Cabe ressaltar, por sua vez que, mesmo dentro da doutrina sufi, a observância das leis da sharia é obrigatória, pelo menos em um estágio inicial, no entanto a “Sharia para eles é a lei do mundo fenomênico, do visível, enquanto que o sufismo prevalece a entrada em um “mundo oculto”, muito mais complexo”. Desse modo, os sufis interpretam os preceitos do Alcorão de uma forma muito mais flexível, quando comparado às demais doutrinas islâmicas.
Os pilares mais importantes para o sufismo é o ensino místico para o convívio em um Estado secular, acima de tudo, além do conceito de unidade, em contrapartida à superioridade de tratamento entre a vasta comunidade muçulmana espalhada pelo globo. Nesse modo, o sufismo é conhecido pela implementação da tolerância religiosa interna e inclusive com relação às demais religiões existentes como o cristianismo, budismo e judaísmo.

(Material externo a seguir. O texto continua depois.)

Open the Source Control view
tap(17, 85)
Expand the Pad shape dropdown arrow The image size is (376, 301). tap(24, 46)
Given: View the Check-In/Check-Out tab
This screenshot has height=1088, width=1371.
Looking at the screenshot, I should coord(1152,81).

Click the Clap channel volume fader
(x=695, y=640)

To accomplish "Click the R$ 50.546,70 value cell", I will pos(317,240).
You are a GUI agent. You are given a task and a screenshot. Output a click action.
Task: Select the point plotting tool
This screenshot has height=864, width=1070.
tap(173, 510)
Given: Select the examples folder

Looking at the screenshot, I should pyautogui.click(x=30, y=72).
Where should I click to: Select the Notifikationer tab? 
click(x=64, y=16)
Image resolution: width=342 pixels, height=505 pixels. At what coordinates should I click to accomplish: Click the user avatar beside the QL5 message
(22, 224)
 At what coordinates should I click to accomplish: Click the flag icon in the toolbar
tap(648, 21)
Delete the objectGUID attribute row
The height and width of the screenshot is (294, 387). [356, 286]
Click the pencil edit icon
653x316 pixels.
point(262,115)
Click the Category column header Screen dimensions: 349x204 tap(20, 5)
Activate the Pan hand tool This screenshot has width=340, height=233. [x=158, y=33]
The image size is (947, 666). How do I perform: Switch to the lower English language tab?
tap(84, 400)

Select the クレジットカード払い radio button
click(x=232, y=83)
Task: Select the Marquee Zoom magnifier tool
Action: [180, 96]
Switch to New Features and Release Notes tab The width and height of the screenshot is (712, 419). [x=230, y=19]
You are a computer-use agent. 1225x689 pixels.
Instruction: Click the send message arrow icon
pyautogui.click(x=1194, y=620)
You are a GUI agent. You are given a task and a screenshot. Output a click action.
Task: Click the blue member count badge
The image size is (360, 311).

Ainda, de acordo com o mesmo artigo, foi na Índia que “Por séculos o sufismo foi observado e utilizado como uma tendência à espiritualidade muçulmana capaz de impedir a divisão dos povos por motivos religiosos, e evitando, assim, a hostilidade entre eles. No decurso da história indiana, o sufismo foi por diversas vezes exercido como um papel conciliador em um meio arbitrário, foi inclusive muito bem sucedido em construir “pontes” entre hindus e muçulmanos”.
Diante do sectarismo contemporâneo, muito presente no Oriente Médio e no Norte da África atualmente, o sufismo surge como uma alternativa conciliatória e pacifista. Porém, ainda muito distante em convencer e ser plenamente aceito em sociedades sob a vigência de regimes de caráter ditatoriais e ou totalitários como a Arábia Saudita, a qual ainda considera as práticas e as ideias do sufismo como uma heresia tão grave, passível de ser completamente banida do sistema educacional das chamadas madrassas (locais de aprendizagem no islã). O que fica, portanto, são os ensinamentos e o exemplo pelo qual o islã deve ser seguido, inspirado e exaltado, assim como a alma do príncipe no filme Baba Aziz.